### PROBLEM DESCRIPTION
Print the records below word for word, beginning with the first line and ending once the line containing "Task: View the COMMUNITY tab" is printed.

*** SUPPLIED MATERIAL

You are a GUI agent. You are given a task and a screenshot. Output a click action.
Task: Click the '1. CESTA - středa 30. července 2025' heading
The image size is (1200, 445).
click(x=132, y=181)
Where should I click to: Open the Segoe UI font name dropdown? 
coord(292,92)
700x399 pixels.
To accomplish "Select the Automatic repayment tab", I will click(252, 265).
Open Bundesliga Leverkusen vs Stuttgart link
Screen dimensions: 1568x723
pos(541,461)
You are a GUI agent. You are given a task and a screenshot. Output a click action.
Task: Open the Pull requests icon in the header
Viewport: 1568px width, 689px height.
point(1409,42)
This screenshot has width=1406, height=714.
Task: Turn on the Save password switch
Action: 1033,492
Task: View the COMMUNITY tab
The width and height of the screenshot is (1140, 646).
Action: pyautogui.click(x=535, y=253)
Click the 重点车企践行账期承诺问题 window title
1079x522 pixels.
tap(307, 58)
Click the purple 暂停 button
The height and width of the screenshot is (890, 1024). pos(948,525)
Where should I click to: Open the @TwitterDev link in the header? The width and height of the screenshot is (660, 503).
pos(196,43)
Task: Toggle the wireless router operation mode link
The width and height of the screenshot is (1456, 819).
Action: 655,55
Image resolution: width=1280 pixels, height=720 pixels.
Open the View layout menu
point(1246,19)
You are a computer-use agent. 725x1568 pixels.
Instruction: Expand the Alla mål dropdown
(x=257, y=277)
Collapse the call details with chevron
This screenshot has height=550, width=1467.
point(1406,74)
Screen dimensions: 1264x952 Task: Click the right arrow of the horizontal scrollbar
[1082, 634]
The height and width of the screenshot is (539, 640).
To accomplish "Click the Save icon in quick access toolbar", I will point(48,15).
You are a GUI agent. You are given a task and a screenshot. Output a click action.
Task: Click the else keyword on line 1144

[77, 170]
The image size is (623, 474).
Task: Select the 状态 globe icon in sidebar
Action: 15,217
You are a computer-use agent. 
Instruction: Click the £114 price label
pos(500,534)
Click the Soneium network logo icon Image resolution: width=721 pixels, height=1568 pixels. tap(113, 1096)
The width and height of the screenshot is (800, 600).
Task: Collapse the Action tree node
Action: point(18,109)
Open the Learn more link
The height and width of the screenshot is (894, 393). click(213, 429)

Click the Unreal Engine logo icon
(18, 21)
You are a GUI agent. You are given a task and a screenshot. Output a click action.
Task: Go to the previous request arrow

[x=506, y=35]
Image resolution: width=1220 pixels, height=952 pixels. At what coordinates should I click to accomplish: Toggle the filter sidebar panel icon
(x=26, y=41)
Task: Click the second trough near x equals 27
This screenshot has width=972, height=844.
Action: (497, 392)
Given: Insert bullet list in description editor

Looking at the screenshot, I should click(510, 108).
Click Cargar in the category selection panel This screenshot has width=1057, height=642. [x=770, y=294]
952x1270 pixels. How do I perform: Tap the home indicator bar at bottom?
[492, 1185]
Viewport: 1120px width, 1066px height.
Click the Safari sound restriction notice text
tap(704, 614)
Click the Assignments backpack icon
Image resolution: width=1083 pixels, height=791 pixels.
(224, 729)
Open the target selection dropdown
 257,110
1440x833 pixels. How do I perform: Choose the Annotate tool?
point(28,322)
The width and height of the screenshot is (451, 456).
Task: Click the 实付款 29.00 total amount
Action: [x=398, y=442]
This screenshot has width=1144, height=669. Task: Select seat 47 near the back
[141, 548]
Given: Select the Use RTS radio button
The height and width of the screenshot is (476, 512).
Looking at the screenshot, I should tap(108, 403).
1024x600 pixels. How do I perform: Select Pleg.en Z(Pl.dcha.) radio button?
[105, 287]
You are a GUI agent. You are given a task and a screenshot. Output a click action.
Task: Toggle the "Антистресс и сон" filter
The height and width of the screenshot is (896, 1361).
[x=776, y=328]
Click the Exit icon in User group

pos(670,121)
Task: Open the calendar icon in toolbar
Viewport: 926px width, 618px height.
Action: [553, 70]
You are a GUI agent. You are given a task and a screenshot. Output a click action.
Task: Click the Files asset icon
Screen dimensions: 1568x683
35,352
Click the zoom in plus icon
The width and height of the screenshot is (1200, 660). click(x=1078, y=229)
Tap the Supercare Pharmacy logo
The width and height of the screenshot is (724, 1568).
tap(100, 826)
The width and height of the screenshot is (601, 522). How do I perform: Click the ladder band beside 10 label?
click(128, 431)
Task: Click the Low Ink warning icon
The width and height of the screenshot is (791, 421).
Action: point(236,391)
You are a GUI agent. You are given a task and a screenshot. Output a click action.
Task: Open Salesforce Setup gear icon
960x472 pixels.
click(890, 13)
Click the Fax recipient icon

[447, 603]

******

### TASK ANSWER
You are a GUI agent. You are given a task and a screenshot. Output a click action.
Task: Click the '1. CESTA - středa 30. července 2025' heading
The image size is (1200, 445).
click(x=132, y=181)
Where should I click to: Open the Segoe UI font name dropdown? 
coord(292,92)
700x399 pixels.
To accomplish "Select the Automatic repayment tab", I will click(252, 265).
Open Bundesliga Leverkusen vs Stuttgart link
Screen dimensions: 1568x723
pos(541,461)
You are a GUI agent. You are given a task and a screenshot. Output a click action.
Task: Open the Pull requests icon in the header
Viewport: 1568px width, 689px height.
point(1409,42)
This screenshot has width=1406, height=714.
Task: Turn on the Save password switch
Action: 1033,492
Task: View the COMMUNITY tab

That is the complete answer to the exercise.